Is the Induction Hypothesis n^2 - n + 41 Prime for All Natural Numbers?

[mbcsantin]

Homework Statement

For all n is an element of N, n² - n + 41 is prime
N= natural numbers

Homework Equations

None.

The Attempt at a Solution

Let n=1
1² - 1 + 41 = 41 is prime.

n² - n + 41 is not prime. so this hypothesis is not correct.
assume n² - n + 41 is not prime. there exist n that let n² - n + 41 = n² so n² - n + 41 is not prime.
therefore, when 41-n=0 this equation holds. therefore there exists a n=41 that n² - n + 41 is not prime.
Hence n² - n + 41 not true for all n is an element of N.

 

[mutton]

You have the right idea, that when n = 41, n^2 - n + 41 is not prime.

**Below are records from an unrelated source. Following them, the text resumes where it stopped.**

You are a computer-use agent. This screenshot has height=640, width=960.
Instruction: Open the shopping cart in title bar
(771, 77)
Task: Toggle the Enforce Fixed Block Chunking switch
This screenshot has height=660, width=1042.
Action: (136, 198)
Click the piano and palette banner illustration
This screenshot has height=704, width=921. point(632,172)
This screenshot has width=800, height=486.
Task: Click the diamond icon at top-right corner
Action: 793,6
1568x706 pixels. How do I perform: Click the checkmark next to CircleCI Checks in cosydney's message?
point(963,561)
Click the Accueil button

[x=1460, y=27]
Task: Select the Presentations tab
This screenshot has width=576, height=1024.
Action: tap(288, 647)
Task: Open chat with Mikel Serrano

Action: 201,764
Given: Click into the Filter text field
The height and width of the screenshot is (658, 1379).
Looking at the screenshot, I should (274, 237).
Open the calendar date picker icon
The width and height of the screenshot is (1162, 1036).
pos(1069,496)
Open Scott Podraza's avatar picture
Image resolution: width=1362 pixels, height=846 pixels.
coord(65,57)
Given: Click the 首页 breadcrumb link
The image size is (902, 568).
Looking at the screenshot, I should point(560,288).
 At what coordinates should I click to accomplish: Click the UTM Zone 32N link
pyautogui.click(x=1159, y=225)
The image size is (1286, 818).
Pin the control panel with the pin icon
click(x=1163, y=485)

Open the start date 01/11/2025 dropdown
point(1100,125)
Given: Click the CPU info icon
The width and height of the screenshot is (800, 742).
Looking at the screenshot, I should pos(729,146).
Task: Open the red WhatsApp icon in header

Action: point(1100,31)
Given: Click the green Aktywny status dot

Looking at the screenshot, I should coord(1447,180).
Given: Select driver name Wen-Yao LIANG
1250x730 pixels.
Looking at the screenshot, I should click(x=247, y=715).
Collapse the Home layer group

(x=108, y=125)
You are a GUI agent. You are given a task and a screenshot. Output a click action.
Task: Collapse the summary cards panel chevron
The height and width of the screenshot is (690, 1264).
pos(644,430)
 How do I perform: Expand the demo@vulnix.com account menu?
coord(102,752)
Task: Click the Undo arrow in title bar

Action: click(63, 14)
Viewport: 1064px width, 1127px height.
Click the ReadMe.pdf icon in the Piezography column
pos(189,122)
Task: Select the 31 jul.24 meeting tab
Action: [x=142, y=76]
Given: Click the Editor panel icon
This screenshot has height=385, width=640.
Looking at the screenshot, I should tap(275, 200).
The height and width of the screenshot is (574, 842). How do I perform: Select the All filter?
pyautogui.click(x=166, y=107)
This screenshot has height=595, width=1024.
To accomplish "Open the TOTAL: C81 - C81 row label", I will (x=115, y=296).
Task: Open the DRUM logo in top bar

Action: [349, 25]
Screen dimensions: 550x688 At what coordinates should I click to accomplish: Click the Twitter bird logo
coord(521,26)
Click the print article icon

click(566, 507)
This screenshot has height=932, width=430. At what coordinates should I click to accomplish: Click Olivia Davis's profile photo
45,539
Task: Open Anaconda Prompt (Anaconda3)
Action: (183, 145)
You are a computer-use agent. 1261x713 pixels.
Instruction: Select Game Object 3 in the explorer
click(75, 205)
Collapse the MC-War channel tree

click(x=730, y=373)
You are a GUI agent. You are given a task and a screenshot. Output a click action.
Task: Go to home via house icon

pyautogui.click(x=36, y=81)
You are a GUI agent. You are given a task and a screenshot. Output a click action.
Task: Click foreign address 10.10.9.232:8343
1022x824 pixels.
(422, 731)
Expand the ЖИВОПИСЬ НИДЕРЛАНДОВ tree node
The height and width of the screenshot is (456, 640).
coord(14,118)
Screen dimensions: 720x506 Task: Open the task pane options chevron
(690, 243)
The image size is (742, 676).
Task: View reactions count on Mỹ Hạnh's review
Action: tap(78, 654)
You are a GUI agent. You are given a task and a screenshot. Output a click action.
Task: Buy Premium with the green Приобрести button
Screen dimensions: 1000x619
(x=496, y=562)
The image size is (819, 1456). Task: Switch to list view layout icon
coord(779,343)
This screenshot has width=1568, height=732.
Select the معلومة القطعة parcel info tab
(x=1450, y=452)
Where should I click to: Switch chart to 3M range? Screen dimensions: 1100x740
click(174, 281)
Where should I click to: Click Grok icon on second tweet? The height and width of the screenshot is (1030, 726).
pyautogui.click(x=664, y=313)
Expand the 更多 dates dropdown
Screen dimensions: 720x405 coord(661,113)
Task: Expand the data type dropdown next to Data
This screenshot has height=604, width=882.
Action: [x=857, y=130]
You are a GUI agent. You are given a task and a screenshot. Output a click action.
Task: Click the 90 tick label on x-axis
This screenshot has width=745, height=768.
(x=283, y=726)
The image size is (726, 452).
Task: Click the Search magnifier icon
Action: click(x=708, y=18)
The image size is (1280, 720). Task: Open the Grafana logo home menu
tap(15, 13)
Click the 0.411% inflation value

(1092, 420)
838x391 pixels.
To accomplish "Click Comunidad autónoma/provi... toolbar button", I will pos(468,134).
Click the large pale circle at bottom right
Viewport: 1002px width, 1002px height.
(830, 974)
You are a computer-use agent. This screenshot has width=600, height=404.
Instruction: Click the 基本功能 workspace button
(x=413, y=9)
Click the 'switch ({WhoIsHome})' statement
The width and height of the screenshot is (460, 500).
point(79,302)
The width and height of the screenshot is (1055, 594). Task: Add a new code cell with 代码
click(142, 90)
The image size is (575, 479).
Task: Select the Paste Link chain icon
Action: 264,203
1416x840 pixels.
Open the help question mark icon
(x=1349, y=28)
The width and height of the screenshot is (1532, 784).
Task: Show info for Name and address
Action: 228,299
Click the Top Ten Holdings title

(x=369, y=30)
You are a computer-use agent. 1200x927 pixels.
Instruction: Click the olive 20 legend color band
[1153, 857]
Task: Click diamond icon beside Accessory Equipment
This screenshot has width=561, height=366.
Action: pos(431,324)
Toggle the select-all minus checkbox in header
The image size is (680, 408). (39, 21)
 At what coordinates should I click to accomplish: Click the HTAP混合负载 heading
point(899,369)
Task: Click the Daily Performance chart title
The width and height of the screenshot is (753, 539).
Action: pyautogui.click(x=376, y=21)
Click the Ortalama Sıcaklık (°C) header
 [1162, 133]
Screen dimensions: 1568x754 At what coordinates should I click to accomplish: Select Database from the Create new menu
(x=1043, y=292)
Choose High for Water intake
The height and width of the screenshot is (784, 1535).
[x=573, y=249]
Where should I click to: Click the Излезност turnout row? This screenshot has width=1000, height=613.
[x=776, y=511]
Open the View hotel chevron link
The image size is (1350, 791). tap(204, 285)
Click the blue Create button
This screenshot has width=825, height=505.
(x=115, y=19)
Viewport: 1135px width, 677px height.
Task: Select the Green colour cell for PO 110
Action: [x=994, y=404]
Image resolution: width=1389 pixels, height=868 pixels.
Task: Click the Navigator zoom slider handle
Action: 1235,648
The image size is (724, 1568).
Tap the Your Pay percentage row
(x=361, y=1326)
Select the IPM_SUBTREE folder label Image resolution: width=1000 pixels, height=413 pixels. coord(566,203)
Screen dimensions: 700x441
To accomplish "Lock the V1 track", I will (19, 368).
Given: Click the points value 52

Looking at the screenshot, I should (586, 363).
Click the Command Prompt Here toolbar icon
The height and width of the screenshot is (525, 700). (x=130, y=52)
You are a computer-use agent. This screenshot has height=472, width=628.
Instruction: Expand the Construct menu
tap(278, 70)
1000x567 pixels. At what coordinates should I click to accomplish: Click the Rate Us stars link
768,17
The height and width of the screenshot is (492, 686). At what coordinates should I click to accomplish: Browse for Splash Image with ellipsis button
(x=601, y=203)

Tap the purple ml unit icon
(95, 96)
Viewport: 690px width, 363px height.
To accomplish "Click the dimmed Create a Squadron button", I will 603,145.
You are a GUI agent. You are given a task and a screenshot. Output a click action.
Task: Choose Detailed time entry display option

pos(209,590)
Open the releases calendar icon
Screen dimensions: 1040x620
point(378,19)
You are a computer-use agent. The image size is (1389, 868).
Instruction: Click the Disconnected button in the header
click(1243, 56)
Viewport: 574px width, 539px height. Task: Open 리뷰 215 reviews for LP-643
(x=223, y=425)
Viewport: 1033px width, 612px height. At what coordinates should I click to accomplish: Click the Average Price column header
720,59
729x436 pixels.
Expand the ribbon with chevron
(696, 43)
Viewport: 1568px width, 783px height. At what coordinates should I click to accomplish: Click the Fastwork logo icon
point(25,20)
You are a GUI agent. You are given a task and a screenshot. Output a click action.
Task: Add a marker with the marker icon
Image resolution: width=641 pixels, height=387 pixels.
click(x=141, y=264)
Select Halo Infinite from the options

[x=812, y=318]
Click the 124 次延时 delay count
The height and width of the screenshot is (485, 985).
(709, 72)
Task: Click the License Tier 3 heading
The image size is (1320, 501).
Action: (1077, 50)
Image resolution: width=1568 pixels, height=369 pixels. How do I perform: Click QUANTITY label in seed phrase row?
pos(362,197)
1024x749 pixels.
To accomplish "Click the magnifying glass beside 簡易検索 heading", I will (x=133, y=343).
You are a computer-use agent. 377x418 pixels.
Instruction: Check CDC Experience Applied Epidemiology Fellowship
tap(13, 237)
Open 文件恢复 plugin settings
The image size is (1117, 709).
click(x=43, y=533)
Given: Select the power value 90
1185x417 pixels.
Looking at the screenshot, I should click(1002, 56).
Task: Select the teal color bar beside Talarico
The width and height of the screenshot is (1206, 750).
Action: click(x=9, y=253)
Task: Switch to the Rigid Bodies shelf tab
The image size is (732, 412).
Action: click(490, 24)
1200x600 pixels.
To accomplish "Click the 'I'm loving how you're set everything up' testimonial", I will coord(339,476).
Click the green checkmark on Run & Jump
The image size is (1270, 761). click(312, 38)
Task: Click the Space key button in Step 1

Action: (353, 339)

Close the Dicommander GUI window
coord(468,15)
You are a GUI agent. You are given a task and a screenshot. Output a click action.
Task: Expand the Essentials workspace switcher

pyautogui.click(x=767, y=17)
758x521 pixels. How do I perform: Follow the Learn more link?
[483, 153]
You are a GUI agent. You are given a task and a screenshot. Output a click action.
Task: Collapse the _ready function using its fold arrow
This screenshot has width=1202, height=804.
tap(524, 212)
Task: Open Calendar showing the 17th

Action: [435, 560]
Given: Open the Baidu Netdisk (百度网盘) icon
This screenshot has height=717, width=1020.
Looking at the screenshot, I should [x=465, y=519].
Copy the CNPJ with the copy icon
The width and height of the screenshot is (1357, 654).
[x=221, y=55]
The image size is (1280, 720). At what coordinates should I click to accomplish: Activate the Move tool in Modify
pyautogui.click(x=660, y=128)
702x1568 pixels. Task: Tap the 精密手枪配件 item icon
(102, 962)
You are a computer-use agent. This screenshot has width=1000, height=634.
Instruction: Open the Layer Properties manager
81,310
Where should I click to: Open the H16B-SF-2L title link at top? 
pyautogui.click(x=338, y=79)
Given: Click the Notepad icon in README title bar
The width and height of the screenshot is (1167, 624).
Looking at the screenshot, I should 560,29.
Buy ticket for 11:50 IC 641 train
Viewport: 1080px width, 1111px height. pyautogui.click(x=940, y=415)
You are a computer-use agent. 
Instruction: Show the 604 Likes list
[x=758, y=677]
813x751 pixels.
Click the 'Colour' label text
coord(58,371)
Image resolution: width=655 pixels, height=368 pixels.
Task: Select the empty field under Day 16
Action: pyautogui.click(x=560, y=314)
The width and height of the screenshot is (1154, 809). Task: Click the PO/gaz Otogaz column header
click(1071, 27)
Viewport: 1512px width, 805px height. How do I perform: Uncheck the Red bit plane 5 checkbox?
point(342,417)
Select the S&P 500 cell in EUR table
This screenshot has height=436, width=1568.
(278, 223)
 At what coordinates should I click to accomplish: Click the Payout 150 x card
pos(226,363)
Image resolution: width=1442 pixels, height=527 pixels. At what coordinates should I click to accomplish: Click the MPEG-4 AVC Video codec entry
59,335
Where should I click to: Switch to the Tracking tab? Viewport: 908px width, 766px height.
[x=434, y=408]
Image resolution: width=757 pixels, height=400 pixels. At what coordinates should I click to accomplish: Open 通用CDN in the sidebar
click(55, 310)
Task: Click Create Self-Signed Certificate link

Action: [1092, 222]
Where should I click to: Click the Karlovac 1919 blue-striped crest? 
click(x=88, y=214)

Your proof doesn't make sense though. You can't begin by assuming the intended conclusion. It's not clear why there exists an n such that n^2 - n + 41 = n^2 and that this number is not prime. Work on articulating what you mean.

 

[HallsofIvy]

That's not supposed to be a "proof" of anything. It's a perfectly valid way of finding a counter example to the supposed theorem. The "proof" that the theorem is false is simply asserting that if n= 41, n^2- n+ 41= 41^2 is NOT prime. How you got to n= 41 is not relevant to the proof.